Öte yandan Uluslararası Çalışma Örgütü ve UNICEF’in dünya geneline dair yayınladığı yeni rapora göre, çocuk işçi sayısı 8,4 milyon artarak 160 milyona yükselmiştir. Koronavirüs ile birlikte ağırlaşan ekonomik kriz ve okulların kapalı olması gibi etkenler de çocukların okullarından koparak çalışmak zorunda kalmalarına neden oluyor. Yayınlanan raporda, 2022 yılına kadar dünya genelinde en az 9 milyon çocuğun daha sömürü çarklarına sürükleneceği ifade ediliyor. Dünya genelinde ve Türkiye’de çocukların en yoğun çalıştığı alanların başını ise tarım çekiyor.
Türk sermaye devleti çocuk işçilikle mücadele adı altında birtakım söylemlerde bulunsa dahi bunların “sorunun boyutunu küçük gösterme refleksi”nin ürünü olduğu açıktır. Türkiye, kayıt dışı çocuk işçilikte başı çeken ülkeler arasında gelmektedir. Ülkenin Milli Eğitim Bakanı dahi sosyal medya hesabında “Geçtiğimiz pazar günü mevsimlik tarım işçilerinin çocukları ile tarladaydım. Yaz tatili kitaplarını bir salkım domatesle takas ettik. :)” gibi paylaşımlar yaparak, çocuk işçiliği meşrulaştırmaktadır. Yine MEB “Hafta sonu tatilinde ailelerinin yanında tarlada vakit geçiren öğrenciler için EBA Mobil Destek Aracı hizmet veriyor” diyerek, çocuklar tarlalarda sömürülmüyormuş da keyifli bir şekilde vakit geçiriyorlarmış gibi bir algı yaratıyor. Çocukların tarlalarda çalıştırılmasına bu tür uygulamalar ile adeta destekçi olunuyor.
MEB eliyle gerçekleştirilen uygulamalardan biri de henüz okul sıralarının başında olan çocukların eğitim adı altında sömürü koşullarına maruz bırakılmalarıdır. Çocuklar meslek liseleri başta olmak üzere devletin resmi kurumlarında resmen çocuk işçi olarak sömürülmektedirler. Bunun diğer bir halkasını da stajyer öğrencilerin normal bir işçi ile aynı koşullar altında, genellikle alan dışı çalıştırılması oluşturmaktadır. Bu düzen bireyin gelişimini değil, sermayenin gelişimini öncelikli gördüğü için eğitim kurumlarını dahi döner sermayeleri ile övünülen üretim merkezleri haline getirmektedir. Çocuk işçiliğin bir diğer boyutunda ise, alt-üst ilişkisine dayalı usta-çırak kategorisi yer almaktadır. “Çıraklık” çocuk işçiliğin yasal hali demektir.

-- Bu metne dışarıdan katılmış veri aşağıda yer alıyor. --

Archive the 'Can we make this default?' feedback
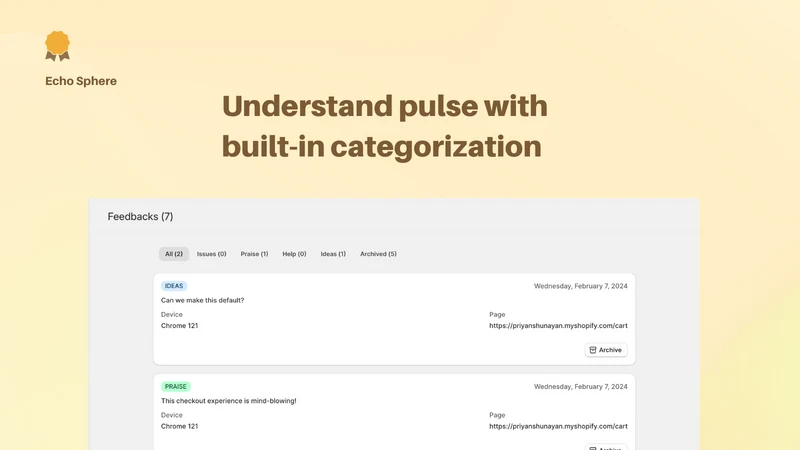pos(606,350)
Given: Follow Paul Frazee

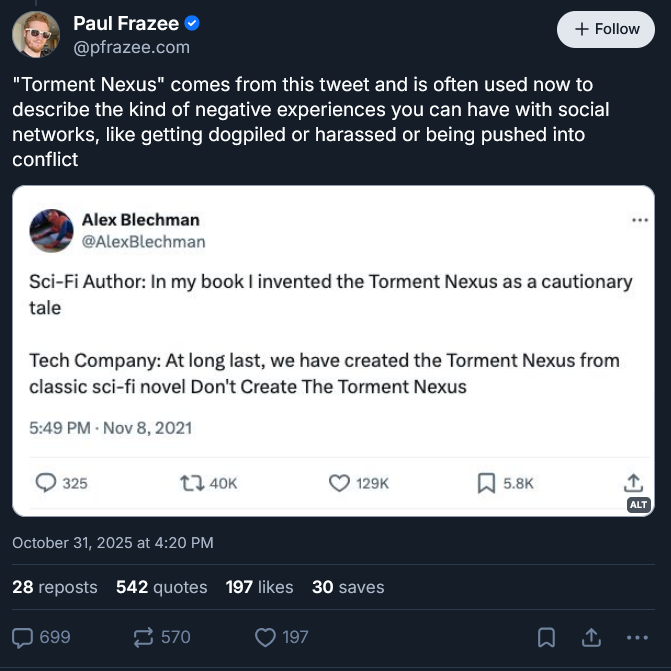Looking at the screenshot, I should click(606, 29).
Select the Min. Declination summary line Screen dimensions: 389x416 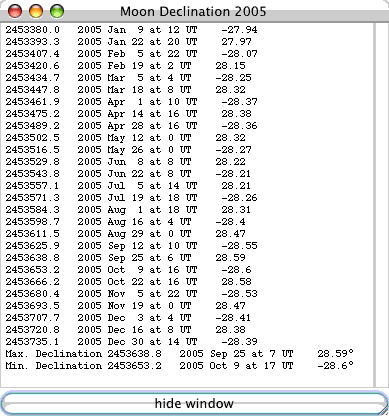(x=179, y=365)
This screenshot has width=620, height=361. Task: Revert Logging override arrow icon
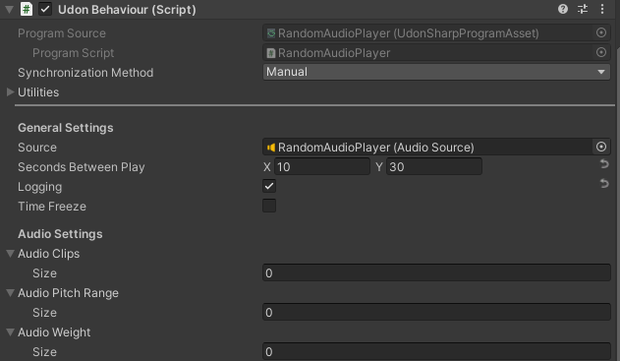tap(604, 183)
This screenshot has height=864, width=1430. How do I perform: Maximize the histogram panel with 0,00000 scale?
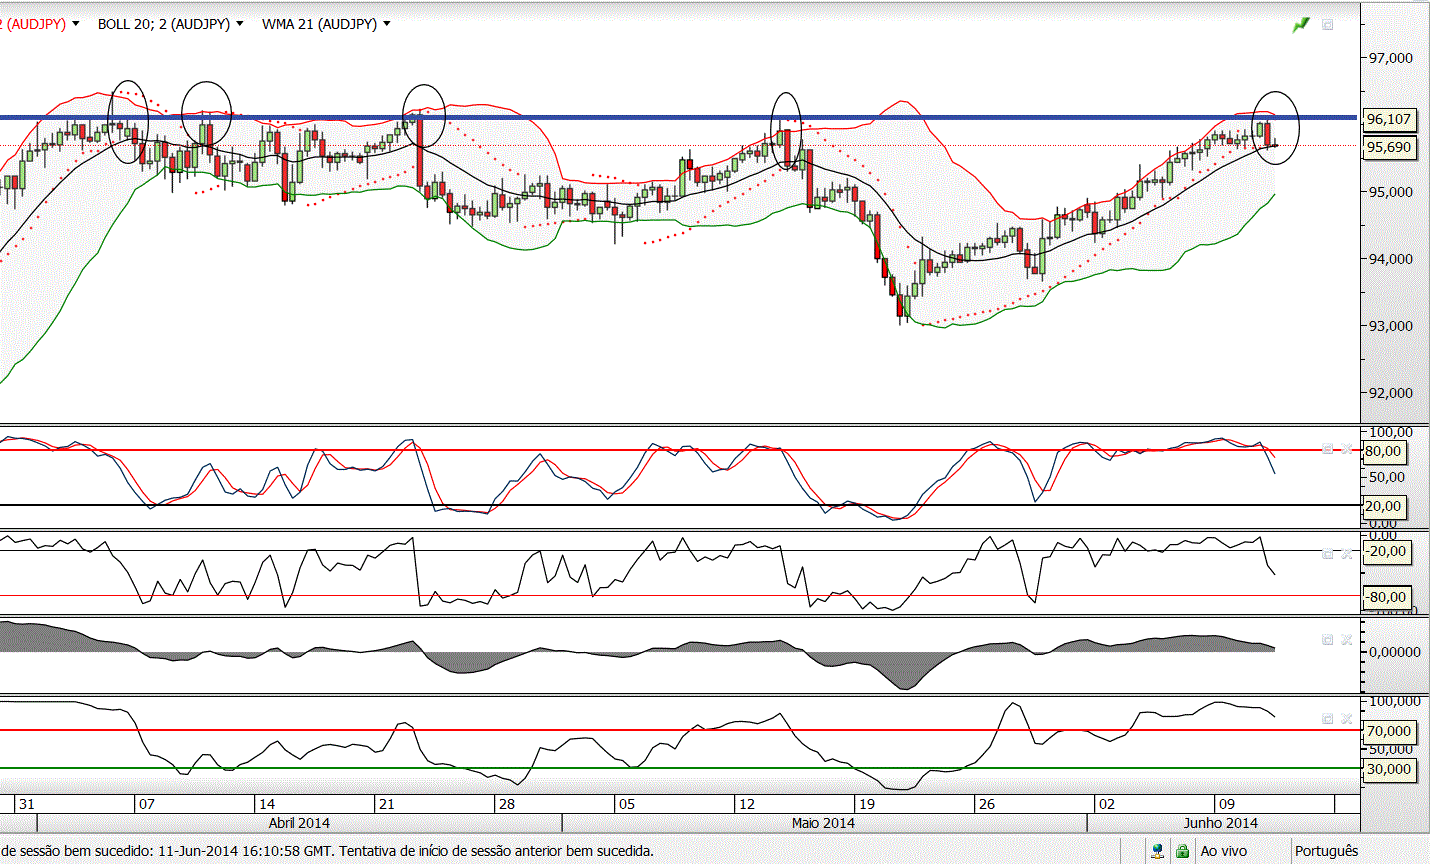pos(1328,639)
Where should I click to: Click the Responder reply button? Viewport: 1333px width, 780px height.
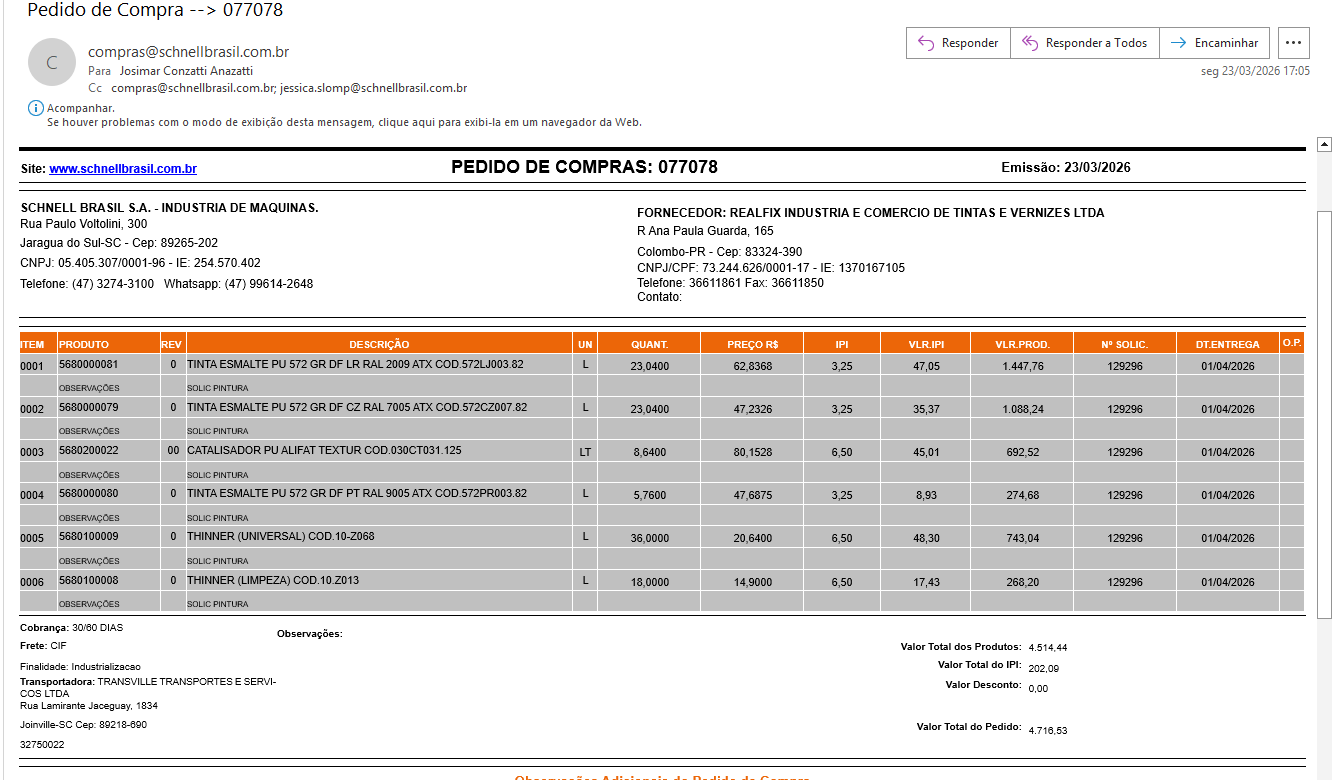coord(958,43)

Çocuklar yalnızca çalışmaya zorlanmakla kalmıyorlar. İnsanlık dışı çalışma koşullarında yaşamları da ellerinden kayıp gidiyor. İşçi Sağlığı ve İş Güvenliği Meclisi’nin yayınladığı güncel verilere göre, elbette sadece kayıtlara geçtiği kadarıyla 2013-2021 yılları arasında 513 çocuk, patronlar tarafından alınmayan önlemler, devlet tarafından denetlenmeyen ihmaller sonucu iş cinayetlerine kurban gitmiştir.
Kapitalizm, çocuklara yalnızca açlığı, yoksulluğu, ölümü ve geleceksizliği reva görüyor. Çocukların her türlü şiddete maruz kalmasının önünü açıyor. Bu insanlık dışı barbarlık düzeninde, sermaye devletlerinden çocuk işçiliğin önüne geçmesini beklemek abesle iştigal olur. Çocuk işçilik sorununun kesin çözümü, insanın insan tarafından sömürülmediği eşit bir toplumda, yani ancak sosyalizmde gerçekleşebilir.
Nitekim bundan 104 yıl önce gerçekleşen Ekim Devrimi’nin, günümüzün sözde gelişmişliği karşısında hala daha insanlık tarihinin en ileri birikimlerini temsil etmenin onurunu taşıması nedensiz değildir. Bugün kapitalizmin gelişimi aslında bir avuç asalağın, yani kapitalist sınıfın gelişimidir. Oysa Sovyet Sosyalist Cumhuriyetler Birliği’nde, her olanak yalnızca toplum çıkarına, eşit bir şekilde kullanılmak için vardı. Sovyetlerde çocuklar, daha fazla kâr elde etmek için sömürülecek işgücü değil, yetenek ve kapasiteleriyle gelişip serpilecek olan, toplum yararına işler yapacak yeni bireyler demekti. Ekim Devrimi’nin hemen ardından çocukların kurtuluşu ve gelişimi için büyük bir seferberlik ilan edilmişti. Alınan ilk kararlar arasında belli başlı maddeler bile birçok şeyi gözler önüne sermektedir. Örneğin eğitim her kademede ücretsiz ve mecburi hale getirildi. Tüm öğrencilerin yiyecek, giyecek, ayakkabı ve ders araç gereçleri devlet tarafından karşılandı. İsteyen herkese eşit, bilimsel yüksek öğrenim hakkı ve maddi destek sunuldu vs.
Kapitalizm çocukların kanlarından dahi beslenerek büyümeyi hedefleyen aşağılık bir sistemdir. Bir avuç asalağın çıkarı uğruna milyonlar insanlık dışı koşullarda adeta birer köle gibi çalıştırılmaktadır. Bu sistem, erişkinliğine ulaşmış insanlar için dahi yeterince insanlık dışı koşullar dayatıyorken, işçi ve emekçilerin çocuklarına yalnızca acılardan acı beğendirilmektedir. Bugün gençliğe sadece işsizlik ve geleceksizlik sunan bu düzen, eğitim alması gereken yaştaki çocukları ise ucuz işgücü olarak çalışmak zorunda bırakıyor. Çocuklar bu düzende her türlü istismara, sömürüye ve şiddete maruz kalıyorlar.
Sorunlar saymakla bitmeyeceği gibi, sadece farkındalık da yetmez. 104 yıl önce kurulan Sovyet Sosyalist Cumhuriyetler Birliği güya uzay çağını yaşayan kapitalist-emperyalist barbarlıktan çok daha ileri bir noktada durduğunu göstermektedir, hem de tüm eksik ve sorunlu yanlarına rağmen. Çocukların çalışmak zorunda kalmadığı, çalışırken ölmediği bir dünya için tek seçeneğimiz, sosyalizm mücadelesini yükseltmektir!